>>>
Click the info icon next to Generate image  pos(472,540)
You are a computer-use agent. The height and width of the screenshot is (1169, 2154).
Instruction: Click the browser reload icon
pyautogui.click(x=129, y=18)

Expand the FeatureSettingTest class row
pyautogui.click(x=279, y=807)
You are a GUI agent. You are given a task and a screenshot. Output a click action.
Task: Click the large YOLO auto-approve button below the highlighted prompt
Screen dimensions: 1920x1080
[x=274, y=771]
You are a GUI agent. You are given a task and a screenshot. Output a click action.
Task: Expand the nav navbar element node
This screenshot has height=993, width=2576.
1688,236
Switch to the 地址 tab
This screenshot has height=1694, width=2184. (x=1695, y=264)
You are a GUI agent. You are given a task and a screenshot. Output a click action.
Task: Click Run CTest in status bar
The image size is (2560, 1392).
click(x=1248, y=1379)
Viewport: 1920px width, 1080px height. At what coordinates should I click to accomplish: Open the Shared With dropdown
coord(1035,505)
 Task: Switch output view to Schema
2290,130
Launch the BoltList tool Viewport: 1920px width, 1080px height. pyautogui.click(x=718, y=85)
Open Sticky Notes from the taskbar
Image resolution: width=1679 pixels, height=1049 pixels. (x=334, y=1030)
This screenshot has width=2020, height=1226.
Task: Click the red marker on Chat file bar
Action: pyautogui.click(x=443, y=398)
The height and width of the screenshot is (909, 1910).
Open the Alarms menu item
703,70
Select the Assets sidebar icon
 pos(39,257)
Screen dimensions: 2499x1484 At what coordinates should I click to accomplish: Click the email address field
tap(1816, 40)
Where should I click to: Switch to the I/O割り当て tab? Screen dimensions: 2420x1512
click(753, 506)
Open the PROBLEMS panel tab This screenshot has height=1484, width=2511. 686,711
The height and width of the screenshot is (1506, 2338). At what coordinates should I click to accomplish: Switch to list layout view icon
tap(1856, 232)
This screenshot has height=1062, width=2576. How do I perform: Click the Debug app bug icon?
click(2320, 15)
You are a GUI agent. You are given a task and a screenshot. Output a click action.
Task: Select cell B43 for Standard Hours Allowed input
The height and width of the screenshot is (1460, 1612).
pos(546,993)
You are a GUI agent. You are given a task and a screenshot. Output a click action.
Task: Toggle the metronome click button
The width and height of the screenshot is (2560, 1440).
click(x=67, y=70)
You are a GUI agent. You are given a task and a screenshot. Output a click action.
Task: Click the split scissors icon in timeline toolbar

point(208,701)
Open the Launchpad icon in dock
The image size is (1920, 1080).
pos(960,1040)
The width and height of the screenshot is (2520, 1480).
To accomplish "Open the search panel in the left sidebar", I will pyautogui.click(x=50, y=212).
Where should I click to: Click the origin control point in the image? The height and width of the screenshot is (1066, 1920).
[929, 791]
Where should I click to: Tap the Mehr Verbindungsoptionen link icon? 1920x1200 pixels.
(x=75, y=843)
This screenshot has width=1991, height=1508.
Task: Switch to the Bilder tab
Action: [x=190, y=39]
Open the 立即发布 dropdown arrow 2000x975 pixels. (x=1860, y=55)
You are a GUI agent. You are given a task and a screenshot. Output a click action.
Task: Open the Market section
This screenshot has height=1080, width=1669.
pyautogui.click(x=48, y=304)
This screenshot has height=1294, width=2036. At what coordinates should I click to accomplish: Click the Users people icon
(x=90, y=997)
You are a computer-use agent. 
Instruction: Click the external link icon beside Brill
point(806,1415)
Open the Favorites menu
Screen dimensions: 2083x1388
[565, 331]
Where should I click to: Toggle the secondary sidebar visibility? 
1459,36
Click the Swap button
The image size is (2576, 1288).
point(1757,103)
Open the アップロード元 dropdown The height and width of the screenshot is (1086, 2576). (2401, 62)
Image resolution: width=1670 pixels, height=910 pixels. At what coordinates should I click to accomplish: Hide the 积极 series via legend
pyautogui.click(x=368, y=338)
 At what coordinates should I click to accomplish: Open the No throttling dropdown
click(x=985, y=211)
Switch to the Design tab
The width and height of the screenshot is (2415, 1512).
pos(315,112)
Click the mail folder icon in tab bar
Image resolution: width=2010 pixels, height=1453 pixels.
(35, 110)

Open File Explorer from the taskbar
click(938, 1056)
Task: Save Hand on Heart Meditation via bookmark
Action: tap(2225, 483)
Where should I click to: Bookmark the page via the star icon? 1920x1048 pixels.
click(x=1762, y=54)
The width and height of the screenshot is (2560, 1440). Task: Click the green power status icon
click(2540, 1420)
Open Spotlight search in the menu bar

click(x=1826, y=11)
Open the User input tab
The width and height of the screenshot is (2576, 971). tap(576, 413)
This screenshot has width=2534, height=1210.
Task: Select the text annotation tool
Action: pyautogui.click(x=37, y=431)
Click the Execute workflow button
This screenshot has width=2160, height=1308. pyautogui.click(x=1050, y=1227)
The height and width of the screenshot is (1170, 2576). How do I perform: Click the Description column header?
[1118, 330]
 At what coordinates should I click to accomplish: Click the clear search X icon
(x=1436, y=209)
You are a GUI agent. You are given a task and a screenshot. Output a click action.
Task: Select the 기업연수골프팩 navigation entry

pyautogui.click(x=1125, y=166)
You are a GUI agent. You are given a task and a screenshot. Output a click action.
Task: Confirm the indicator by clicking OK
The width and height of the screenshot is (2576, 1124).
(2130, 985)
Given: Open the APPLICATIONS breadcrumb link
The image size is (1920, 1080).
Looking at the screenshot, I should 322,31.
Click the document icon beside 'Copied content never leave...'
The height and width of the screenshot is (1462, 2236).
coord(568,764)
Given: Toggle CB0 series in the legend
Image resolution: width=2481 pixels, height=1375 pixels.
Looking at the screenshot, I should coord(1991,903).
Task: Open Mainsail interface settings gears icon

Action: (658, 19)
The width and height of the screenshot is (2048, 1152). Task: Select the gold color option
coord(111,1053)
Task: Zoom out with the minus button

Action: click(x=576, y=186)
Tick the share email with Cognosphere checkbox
<<<
* [Assignment]: From the first line to the last, return the data above exactly.

* [Result for this task]:
Click the info icon next to Generate image  pos(472,540)
You are a computer-use agent. The height and width of the screenshot is (1169, 2154).
Instruction: Click the browser reload icon
pyautogui.click(x=129, y=18)

Expand the FeatureSettingTest class row
pyautogui.click(x=279, y=807)
You are a GUI agent. You are given a task and a screenshot. Output a click action.
Task: Click the large YOLO auto-approve button below the highlighted prompt
Screen dimensions: 1920x1080
[x=274, y=771]
You are a GUI agent. You are given a task and a screenshot. Output a click action.
Task: Expand the nav navbar element node
This screenshot has height=993, width=2576.
1688,236
Switch to the 地址 tab
This screenshot has height=1694, width=2184. (x=1695, y=264)
You are a GUI agent. You are given a task and a screenshot. Output a click action.
Task: Click Run CTest in status bar
The image size is (2560, 1392).
click(x=1248, y=1379)
Viewport: 1920px width, 1080px height. At what coordinates should I click to accomplish: Open the Shared With dropdown
coord(1035,505)
 Task: Switch output view to Schema
2290,130
Launch the BoltList tool Viewport: 1920px width, 1080px height. pyautogui.click(x=718, y=85)
Open Sticky Notes from the taskbar
Image resolution: width=1679 pixels, height=1049 pixels. (x=334, y=1030)
This screenshot has width=2020, height=1226.
Task: Click the red marker on Chat file bar
Action: pyautogui.click(x=443, y=398)
The height and width of the screenshot is (909, 1910).
Open the Alarms menu item
703,70
Select the Assets sidebar icon
 pos(39,257)
Screen dimensions: 2499x1484 At what coordinates should I click to accomplish: Click the email address field
tap(1816, 40)
Where should I click to: Switch to the I/O割り当て tab? Screen dimensions: 2420x1512
click(753, 506)
Open the PROBLEMS panel tab This screenshot has height=1484, width=2511. 686,711
The height and width of the screenshot is (1506, 2338). At what coordinates should I click to accomplish: Switch to list layout view icon
tap(1856, 232)
This screenshot has height=1062, width=2576. How do I perform: Click the Debug app bug icon?
click(2320, 15)
You are a GUI agent. You are given a task and a screenshot. Output a click action.
Task: Select cell B43 for Standard Hours Allowed input
The height and width of the screenshot is (1460, 1612).
pos(546,993)
You are a GUI agent. You are given a task and a screenshot. Output a click action.
Task: Toggle the metronome click button
The width and height of the screenshot is (2560, 1440).
click(x=67, y=70)
You are a GUI agent. You are given a task and a screenshot. Output a click action.
Task: Click the split scissors icon in timeline toolbar

point(208,701)
Open the Launchpad icon in dock
The image size is (1920, 1080).
pos(960,1040)
The width and height of the screenshot is (2520, 1480).
To accomplish "Open the search panel in the left sidebar", I will pyautogui.click(x=50, y=212).
Where should I click to: Click the origin control point in the image? The height and width of the screenshot is (1066, 1920).
[929, 791]
Where should I click to: Tap the Mehr Verbindungsoptionen link icon? 1920x1200 pixels.
(x=75, y=843)
This screenshot has width=1991, height=1508.
Task: Switch to the Bilder tab
Action: [x=190, y=39]
Open the 立即发布 dropdown arrow 2000x975 pixels. (x=1860, y=55)
You are a GUI agent. You are given a task and a screenshot. Output a click action.
Task: Open the Market section
This screenshot has height=1080, width=1669.
pyautogui.click(x=48, y=304)
This screenshot has height=1294, width=2036. At what coordinates should I click to accomplish: Click the Users people icon
(x=90, y=997)
You are a computer-use agent. 
Instruction: Click the external link icon beside Brill
point(806,1415)
Open the Favorites menu
Screen dimensions: 2083x1388
[565, 331]
Where should I click to: Toggle the secondary sidebar visibility? 
1459,36
Click the Swap button
The image size is (2576, 1288).
point(1757,103)
Open the アップロード元 dropdown The height and width of the screenshot is (1086, 2576). (2401, 62)
Image resolution: width=1670 pixels, height=910 pixels. At what coordinates should I click to accomplish: Hide the 积极 series via legend
pyautogui.click(x=368, y=338)
 At what coordinates should I click to accomplish: Open the No throttling dropdown
click(x=985, y=211)
Switch to the Design tab
The width and height of the screenshot is (2415, 1512).
pos(315,112)
Click the mail folder icon in tab bar
Image resolution: width=2010 pixels, height=1453 pixels.
(35, 110)

Open File Explorer from the taskbar
click(938, 1056)
Task: Save Hand on Heart Meditation via bookmark
Action: tap(2225, 483)
Where should I click to: Bookmark the page via the star icon? 1920x1048 pixels.
click(x=1762, y=54)
The width and height of the screenshot is (2560, 1440). Task: Click the green power status icon
click(2540, 1420)
Open Spotlight search in the menu bar

click(x=1826, y=11)
Open the User input tab
The width and height of the screenshot is (2576, 971). tap(576, 413)
This screenshot has width=2534, height=1210.
Task: Select the text annotation tool
Action: pyautogui.click(x=37, y=431)
Click the Execute workflow button
This screenshot has width=2160, height=1308. pyautogui.click(x=1050, y=1227)
The height and width of the screenshot is (1170, 2576). How do I perform: Click the Description column header?
[1118, 330]
 At what coordinates should I click to accomplish: Click the clear search X icon
(x=1436, y=209)
You are a GUI agent. You are given a task and a screenshot. Output a click action.
Task: Select the 기업연수골프팩 navigation entry

pyautogui.click(x=1125, y=166)
You are a GUI agent. You are given a task and a screenshot. Output a click action.
Task: Confirm the indicator by clicking OK
The width and height of the screenshot is (2576, 1124).
(2130, 985)
Given: Open the APPLICATIONS breadcrumb link
The image size is (1920, 1080).
Looking at the screenshot, I should 322,31.
Click the document icon beside 'Copied content never leave...'
The height and width of the screenshot is (1462, 2236).
coord(568,764)
Given: Toggle CB0 series in the legend
Image resolution: width=2481 pixels, height=1375 pixels.
Looking at the screenshot, I should coord(1991,903).
Task: Open Mainsail interface settings gears icon

Action: (658, 19)
The width and height of the screenshot is (2048, 1152). Task: Select the gold color option
coord(111,1053)
Task: Zoom out with the minus button

Action: click(x=576, y=186)
Tick the share email with Cognosphere checkbox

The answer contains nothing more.